(Beginning of MATERIAL FOR THE TASK)
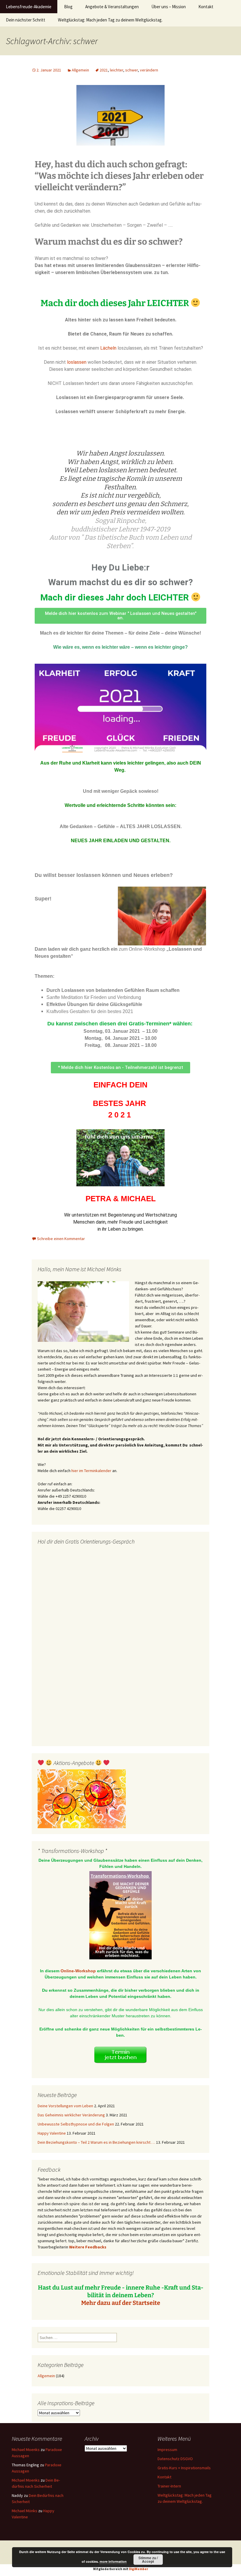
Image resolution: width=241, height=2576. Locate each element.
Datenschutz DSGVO (175, 2458)
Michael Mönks (24, 2510)
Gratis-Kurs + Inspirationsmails (184, 2467)
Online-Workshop (78, 1970)
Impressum (167, 2449)
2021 (104, 70)
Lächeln (108, 348)
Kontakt (205, 6)
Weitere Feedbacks (87, 2247)
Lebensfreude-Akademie (28, 6)
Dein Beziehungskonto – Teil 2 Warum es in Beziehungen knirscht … (96, 2142)
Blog (68, 6)
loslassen (77, 362)
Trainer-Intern (169, 2486)
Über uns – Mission (168, 6)
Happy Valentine (52, 2133)
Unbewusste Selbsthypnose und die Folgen (76, 2124)
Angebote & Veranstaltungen (112, 6)
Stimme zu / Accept (148, 2559)
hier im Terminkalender (91, 1470)
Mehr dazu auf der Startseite (120, 2302)
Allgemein (80, 70)
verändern (149, 70)
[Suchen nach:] (230, 7)
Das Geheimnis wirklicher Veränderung (71, 2115)
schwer (131, 70)
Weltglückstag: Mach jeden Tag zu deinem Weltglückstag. (110, 20)
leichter (116, 70)
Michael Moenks (26, 2449)
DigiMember (138, 2569)
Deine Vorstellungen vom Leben (65, 2105)
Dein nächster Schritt (25, 20)
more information (113, 2561)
(End of MATERIAL FOR THE TASK)
Copy the lines above exactly, beginning at the line that has "Michael Mönks (24, 2510)" and stopping after the line that has "Unbewusste Selbsthypnose und", and omit the rest.

Michael Mönks (24, 2510)
Gratis-Kurs + Inspirationsmails (184, 2467)
Online-Workshop (78, 1970)
Impressum (167, 2449)
2021 (104, 70)
Lächeln (108, 348)
Kontakt (205, 6)
Weitere Feedbacks (87, 2247)
Lebensfreude-Akademie (28, 6)
Dein Beziehungskonto – Teil 2 Warum es in Beziehungen knirscht … (96, 2142)
Blog (68, 6)
loslassen (77, 362)
Trainer-Intern (169, 2486)
Über uns – Mission (168, 6)
Happy Valentine (52, 2133)
Unbewusste Selbsthypnose und die Folgen (76, 2124)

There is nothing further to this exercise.